City of York Council adopted a Low Emission Strategy in October 2012 to help reduce the emissions of local air pollutants and greenhouse gases. As
transport is a key cause of poor air quality, the council’s goal is to improve the emissions of its own fleet and encourage drivers in York to reduce emissions. The council were interested in exploring the potential benefits of electric vehicles but they needed to establish their feasibility, for instance
they were keen to know whether charging could be done at their premises, what the infrastructure costs would be and to understand how whole life costs compared with equivalent conventionally fuelled vehicles.
City of York Council successfully applied for the Plugged-in Fleets initiative (PIFI), an Energy Saving Trust initiative aimed at helping organisations understand where plug-in vehicles could practically work for their business.
Energy Saving Trust, together with EDF Energy, discovered that the council’s premises were ideally suited to charge electric cars, given the power capacity and space for charging up to 20 vehicles. Having analysed their existing fleet of tradesmen’s vans and pool cars, Energy Saving Trust recommended they could replace existing pool cars and grey fleet with plug-in pool cars which would be cost-effective and practical. Based on an annual mileage of 10,000 miles, the Nissan Leaf would be a penny cheaper to run per mile, at current fuel prices, compared to the diesel vehicle they were operating. As fuel prices increase, the benefit of operating the Leaf will be greater due to lower running costs of the electric vehicle. Operating the electric vehicle will not just save money but also a tonne of CO2 per year.
The analysis and resulting recommendations gave the council a robust understanding of the feasibility and costs involved, as well as the confidence to invest in electric vehicles.

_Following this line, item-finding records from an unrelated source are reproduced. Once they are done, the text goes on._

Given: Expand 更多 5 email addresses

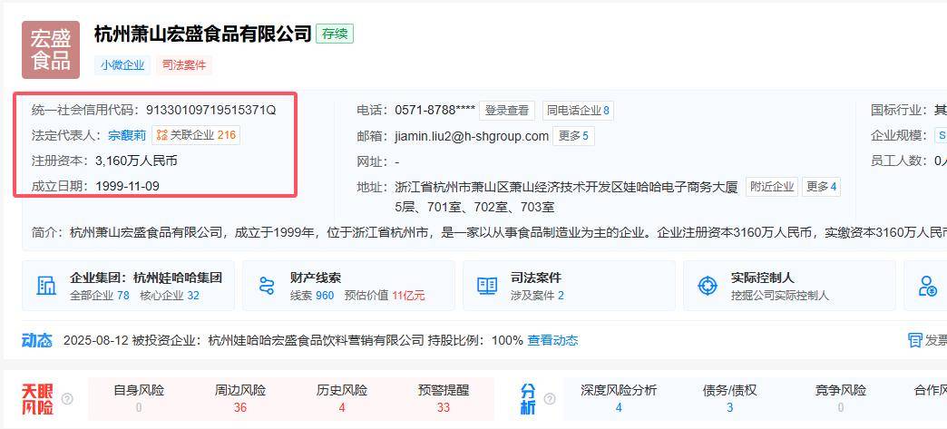Looking at the screenshot, I should click(x=573, y=136).
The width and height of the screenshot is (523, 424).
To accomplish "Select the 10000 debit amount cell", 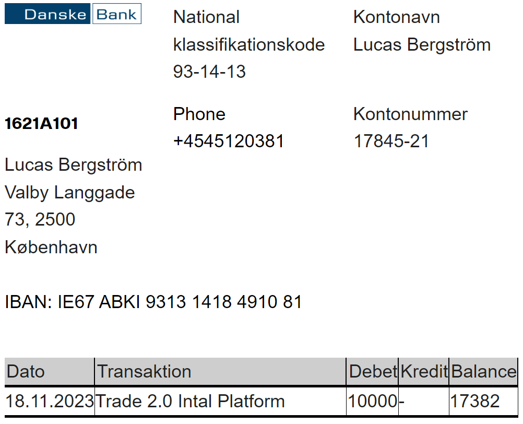I will coord(372,401).
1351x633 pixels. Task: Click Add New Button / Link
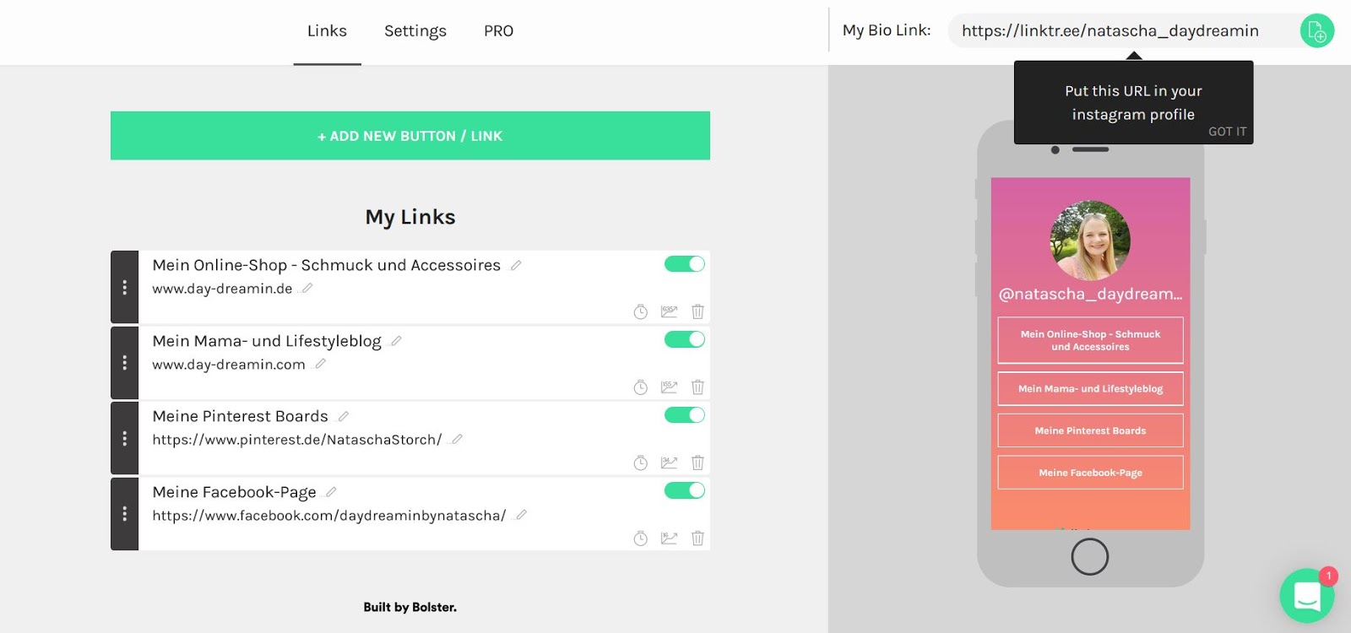(410, 136)
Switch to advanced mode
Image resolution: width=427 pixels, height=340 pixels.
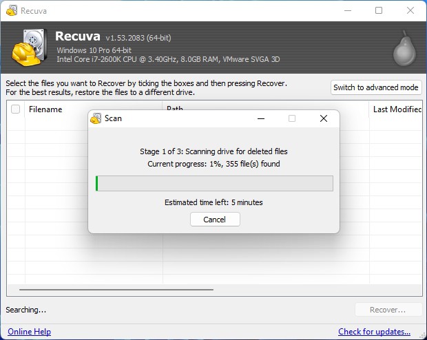click(375, 87)
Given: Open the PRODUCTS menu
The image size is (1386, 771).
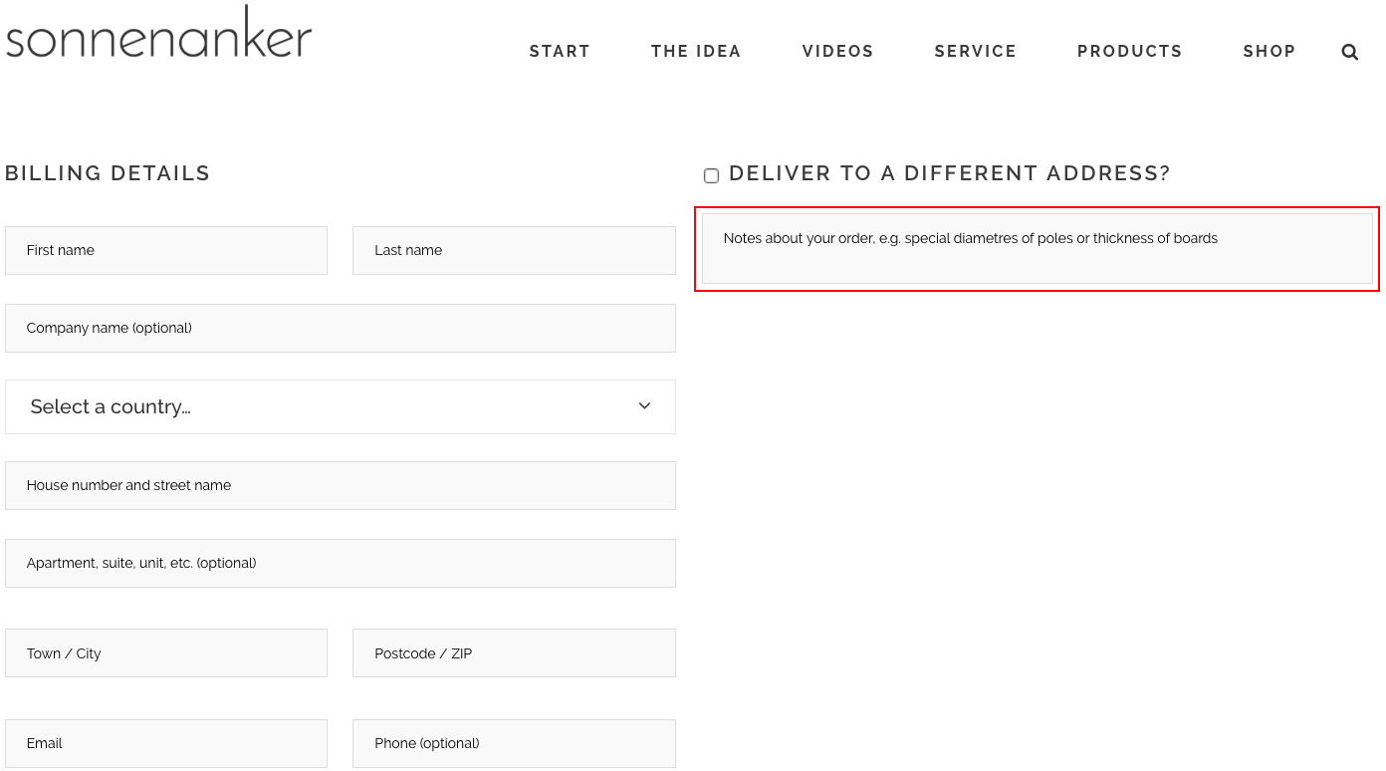Looking at the screenshot, I should pos(1129,52).
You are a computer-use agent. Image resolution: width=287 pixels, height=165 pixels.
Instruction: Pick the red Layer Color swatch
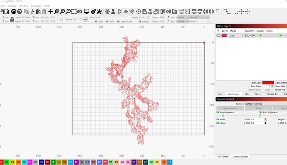268,83
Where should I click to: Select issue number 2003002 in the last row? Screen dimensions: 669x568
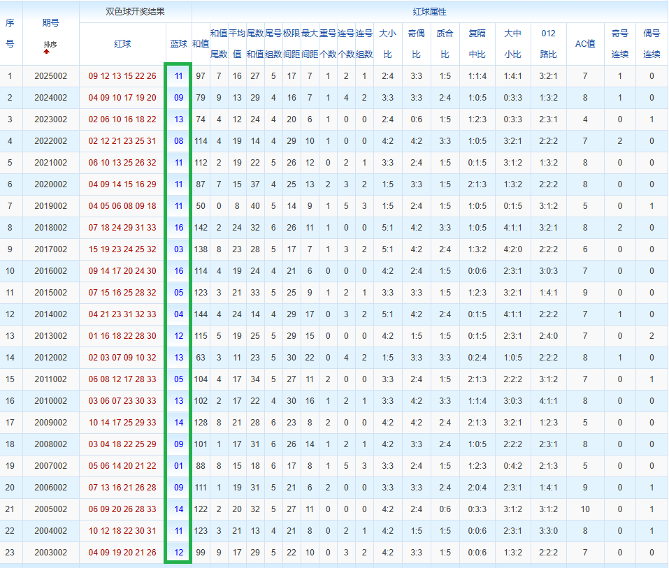[51, 553]
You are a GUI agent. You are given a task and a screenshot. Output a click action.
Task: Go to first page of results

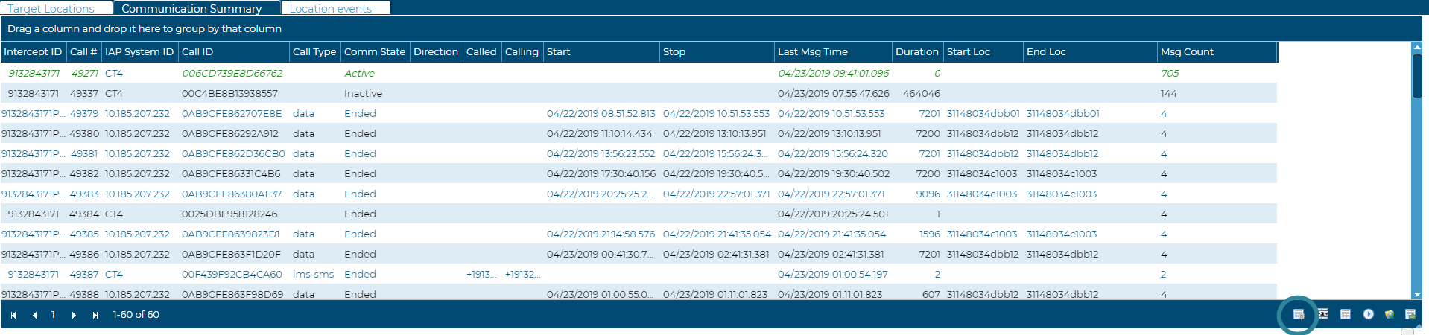point(13,315)
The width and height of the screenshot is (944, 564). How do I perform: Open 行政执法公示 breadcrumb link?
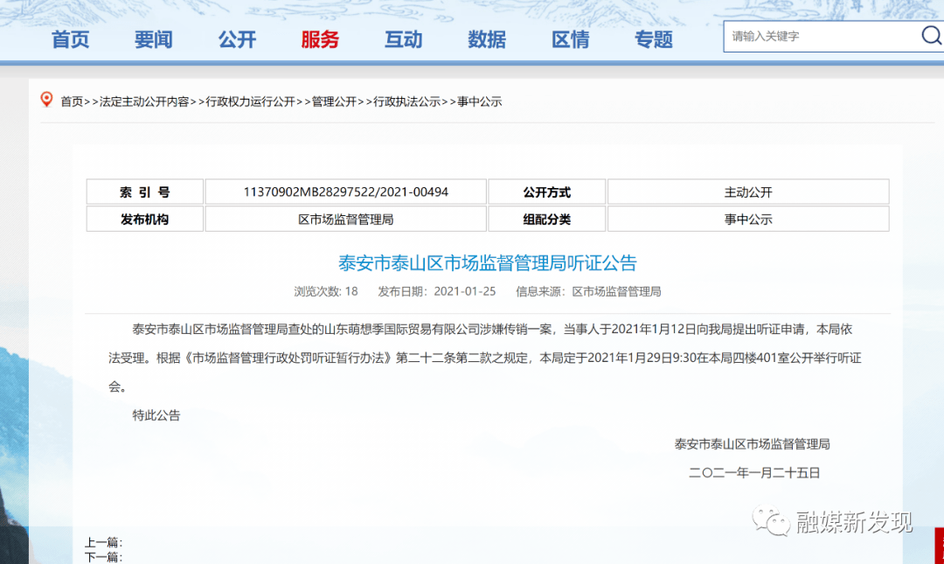coord(406,101)
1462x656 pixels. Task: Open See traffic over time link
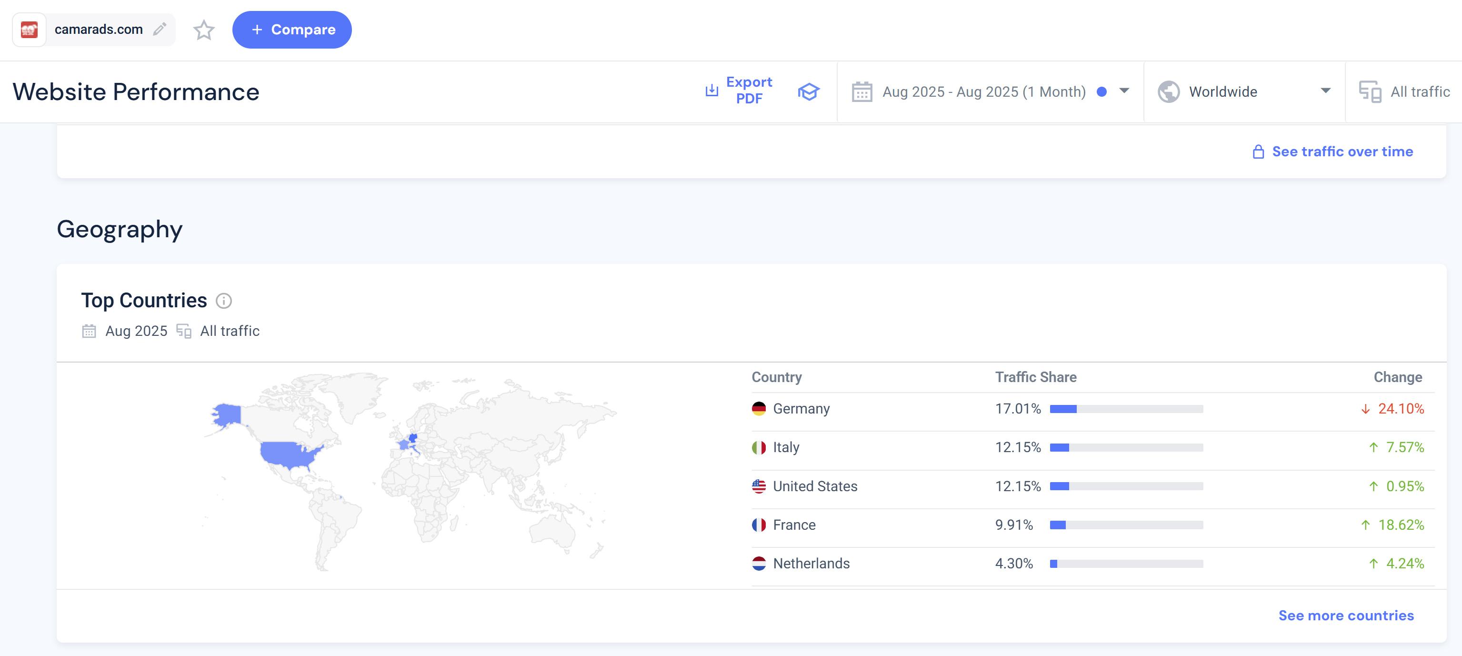(x=1342, y=152)
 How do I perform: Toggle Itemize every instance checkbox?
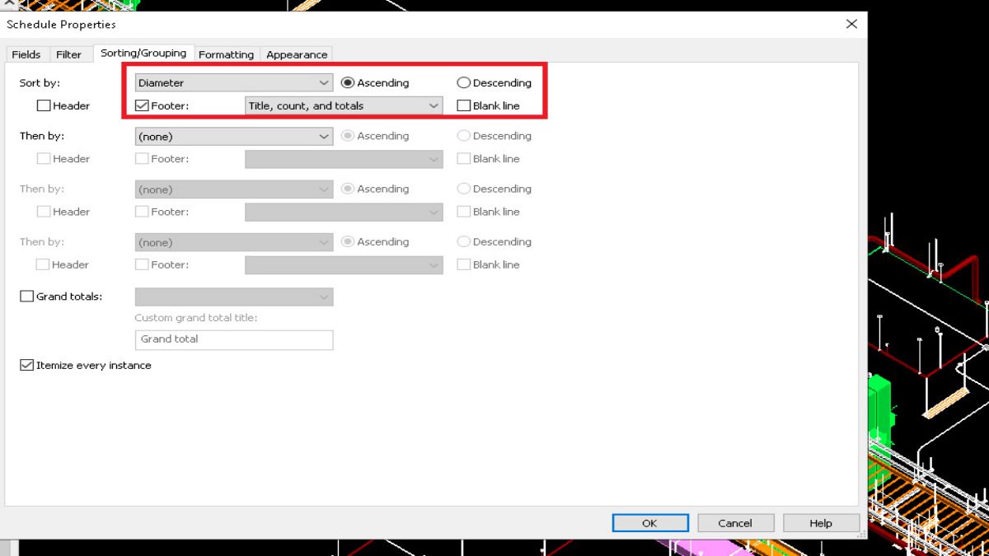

Since participating in PIFI, City of York Council has bought its first electric pool car, a Nissan Leaf, and is in the process of procuring another five electric pool cars. The next step for the council will be to begin electric van procurement. The Leaf has been adopted well within the department, so much so that some members of staff are considering buying one themselves.
City of York Council is now in a strong position to start promoting their fleet as an exemplar of the technology to other organisations, encouraging the transition towards cleaner fuels in York.
“From the detailed analysis undertaken by Energy Saving Trust, it was clear that we had lots to gain by switching to electric vehicles. Energy Saving Trust’s comparison of our existing fleet with new electric vehicles demonstrated what was achievable in terms of lower operational costs and emissions. As a result, we are now eager to run electric vehicles in our fleet and can do so with confidence.”